The Europe 2030 Strategy
Dovhal, Oleksandra
Promotor(s) :
Walheer, Barnabé
Date of defense : 1-Sep-2025/5-Sep-2025 • Permalink : http://hdl.handle.net/2268.2/23991
Details
| Title : | The Europe 2030 Strategy |
| Translated title : | [fr] La stratégie Europe 2030 |
| Author : | Dovhal, Oleksandra
|
| Date of defense : | 1-Sep-2025/5-Sep-2025 |
| Advisor(s) : | Walheer, Barnabé
|
| Committee's member(s) : | Artige, Lionel
|
| Language : | English |
| Keywords : | [en] Europe [en] index [en] indicators [en] strategy [en] pillars [en] policy [en] composite [en] progress [en] results |
| Discipline(s) : | Business & economic sciences > General economics & history of economic thought |
| Institution(s) : | Université de Liège, Liège, Belgique |
| Degree: | Master en sciences de gestion, à finalité spécialisée en Financial Analysis and Audit |
| Faculty: | Master thesis of the HEC-Ecole de gestion de l'Université de Liège |
Abstract
[en] In 2021, the European Union launched the Europe 2030 Strategy. Its goal is to drive progress in three areas: social resilience, green transition, and digital transformation. Each pillar comes with ambitious EU-wide and national targets. Progress, however, is uneven. Member States face different structural conditions and unequal policy capacity. Descriptive statistics alone are not enough to capture these differences.

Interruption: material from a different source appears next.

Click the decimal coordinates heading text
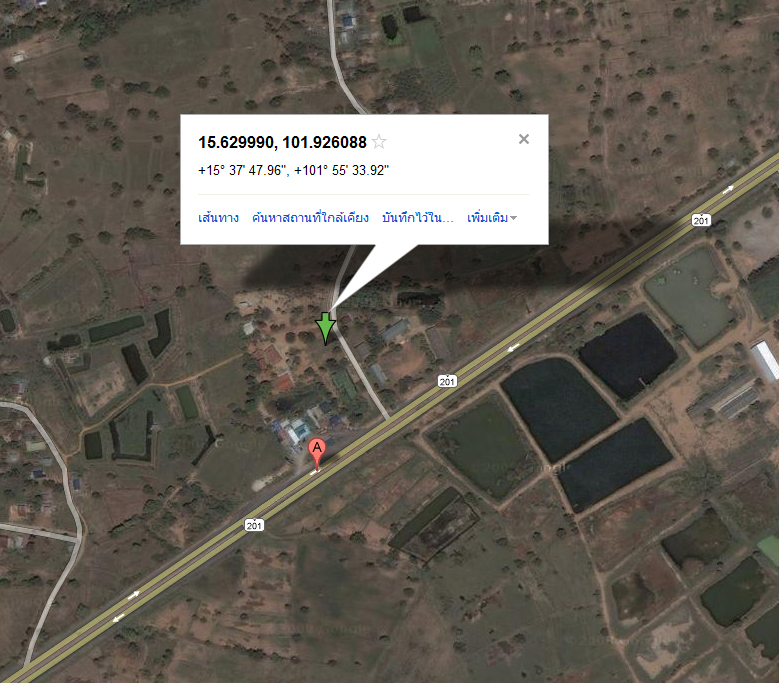 282,143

This thesis builds composite indexes for the three pillars of Europe 2030. It also applies the decomposition method of Walheer (2018) to separate three effects: country-specific factors, EU-wide developments, and the ambition of the targets. This helps to see whether differences are due to national reforms, common shocks such as the COVID-19 crisis, or objectives that are difficult to reach.
The results show steady improvement in the Social and Green pillars, with progress in employment, poverty reduction, renewable energy, and emissions. The Digital pillar, by contrast, lags behind. This is explained by both slow adoption of new technologies and gaps in statistical coverage. The decomposition shows where reforms must be made at the national level, where EU coordination is most effective, and where targets may need to be reconsidered.
The research is guided by the following question:
"How can comprehensive indexes be constructed to measure the achievements of European countries towards the Europe 2030 Strategy goals of sustainable development, inclusivity, and environmental protection?"